Mark Bussey edited this page Feb 6, 2019 · 20 revisions

Simple Importer Goals:

  • Write a very simple CSV importer
  • Be able to point to the parts of the importer

Setup

(OPTIONAL) Save your current changes

If you have changes in your current branch -- you can check on this via git status -- you'll want to save those before starting this lesson (which uses a separate branch):

  • git checkout -b your_branch_name
  • git add .
  • git commit -m 'checkpoint before beginning simple importer'

Check out working branch

git checkout importer_setup

NOTE: If you make experimental changes and want to get back to the minimal code state necessary to run this lesson, you can check the starting code out again using:
git checkout importer_setup

1. Write a test for the importer

As you've come to expect by now, we're going to write a test for our simple importer first.
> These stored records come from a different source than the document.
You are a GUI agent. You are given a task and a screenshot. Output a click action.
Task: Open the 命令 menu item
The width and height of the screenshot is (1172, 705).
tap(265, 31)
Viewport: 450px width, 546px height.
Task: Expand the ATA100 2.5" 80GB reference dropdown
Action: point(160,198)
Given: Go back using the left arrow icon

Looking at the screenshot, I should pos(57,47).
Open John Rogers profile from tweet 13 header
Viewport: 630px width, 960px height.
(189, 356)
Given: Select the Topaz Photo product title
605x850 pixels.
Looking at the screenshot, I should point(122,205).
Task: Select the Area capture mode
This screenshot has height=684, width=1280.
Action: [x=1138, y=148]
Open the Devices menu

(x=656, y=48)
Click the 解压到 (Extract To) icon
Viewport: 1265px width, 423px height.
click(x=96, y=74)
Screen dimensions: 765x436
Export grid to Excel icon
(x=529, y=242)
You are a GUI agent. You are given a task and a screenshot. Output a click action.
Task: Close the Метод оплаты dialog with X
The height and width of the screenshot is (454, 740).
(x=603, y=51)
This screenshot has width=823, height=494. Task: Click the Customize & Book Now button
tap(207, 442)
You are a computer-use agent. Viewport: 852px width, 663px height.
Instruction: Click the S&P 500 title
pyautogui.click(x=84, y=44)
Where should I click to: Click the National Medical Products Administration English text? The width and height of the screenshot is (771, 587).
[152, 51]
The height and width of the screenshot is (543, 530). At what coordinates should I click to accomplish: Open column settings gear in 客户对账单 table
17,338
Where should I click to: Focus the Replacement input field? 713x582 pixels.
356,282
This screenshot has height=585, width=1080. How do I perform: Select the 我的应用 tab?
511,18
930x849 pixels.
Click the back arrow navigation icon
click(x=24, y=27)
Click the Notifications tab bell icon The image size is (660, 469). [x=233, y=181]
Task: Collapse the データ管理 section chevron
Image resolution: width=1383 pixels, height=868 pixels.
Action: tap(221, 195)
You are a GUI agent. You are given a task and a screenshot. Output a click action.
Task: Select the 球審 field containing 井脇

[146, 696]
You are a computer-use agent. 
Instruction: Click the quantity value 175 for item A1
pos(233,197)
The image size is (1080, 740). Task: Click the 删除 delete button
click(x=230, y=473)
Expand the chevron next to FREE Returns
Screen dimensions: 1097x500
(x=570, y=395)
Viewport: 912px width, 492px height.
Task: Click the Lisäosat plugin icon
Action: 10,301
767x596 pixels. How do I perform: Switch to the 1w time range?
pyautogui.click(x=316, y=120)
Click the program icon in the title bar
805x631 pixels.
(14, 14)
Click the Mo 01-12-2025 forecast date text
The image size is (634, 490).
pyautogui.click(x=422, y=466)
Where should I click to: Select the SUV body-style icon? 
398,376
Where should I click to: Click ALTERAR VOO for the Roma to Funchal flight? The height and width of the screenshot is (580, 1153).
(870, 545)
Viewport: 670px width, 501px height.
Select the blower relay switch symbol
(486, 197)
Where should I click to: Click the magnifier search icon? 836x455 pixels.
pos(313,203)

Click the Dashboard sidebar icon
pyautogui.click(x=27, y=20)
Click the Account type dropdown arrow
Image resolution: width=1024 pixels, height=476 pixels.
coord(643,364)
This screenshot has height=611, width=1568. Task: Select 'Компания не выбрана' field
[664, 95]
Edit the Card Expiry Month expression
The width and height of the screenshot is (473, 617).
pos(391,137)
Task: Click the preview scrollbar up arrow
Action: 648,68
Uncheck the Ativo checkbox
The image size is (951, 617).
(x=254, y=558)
Make a directory in the spec folder for our importer tests:

  mkdir spec/importers

Now, make a file in that folder called simple_importer_spec.rb and paste the following content into it:

# frozen_string_literal: true

require 'rails_helper'
require 'active_fedora/cleaner'

RSpec.describe SimpleImporter do
  let(:one_line_example)       { 'spec/fixtures/csv_files/one_line_example.csv' }
  let(:three_line_example)     { 'spec/fixtures/csv_files/three_line_example.csv' }

  before do
    DatabaseCleaner.clean
    ActiveFedora::Cleaner.clean!
  end

  it "imports a csv" do
    expect { SimpleImporter.new(three_line_example).import }.to change { Image.count }.by 3
  end

  it "puts the title into the title field" do
    SimpleImporter.new(one_line_example).import
    expect(Image.where(title: 'A Cute Dog').count).to eq 1
  end

  it "puts the url into the source field" do
    SimpleImporter.new(one_line_example).import
    expect(Image.where(source: 'https://www.pexels.com/photo/animal-blur-canine-close-up-551628/').count).to eq 1
  end

  it "creates publicly visible objects" do
    SimpleImporter.new(one_line_example).import
    imported_image = Image.first
    expect(imported_image.visibility).to eq 'open'
  end

  it "attaches files" do
    allow(AttachFilesToWorkJob).to receive(:perform_later)
    SimpleImporter.new(one_line_example).import
    expect(AttachFilesToWorkJob).to have_received(:perform_later).exactly(1).times
  end
end

Run your test: rspec spec/importers/simple_importer_spec.rb. You should see an error that says something like:

NameError:
  uninitialized constant SimpleImporter

2. Make a SimpleImporter class

Let's write just enough of our importer to make that error message change. Make a folder called importers in the app folder (mkdir app/importers), and within that make a file called simple_importer.rb. Paste this into it:

class SimpleImporter

  def initialize(file)
    @file = file
    @user = ::User.batch_user
  end

  def import
  end
end

Now run your test again (rspec spec/importers/simple_importer_spec.rb). The test will still fail, but for different reasons. Now it is able to find a class called SimpleImporter, but calling it does not produce the expected results. Writing our test first and making small changes to behavior, while running our test over and over to observe how it behaves is a good TDD habit that we're practicing here.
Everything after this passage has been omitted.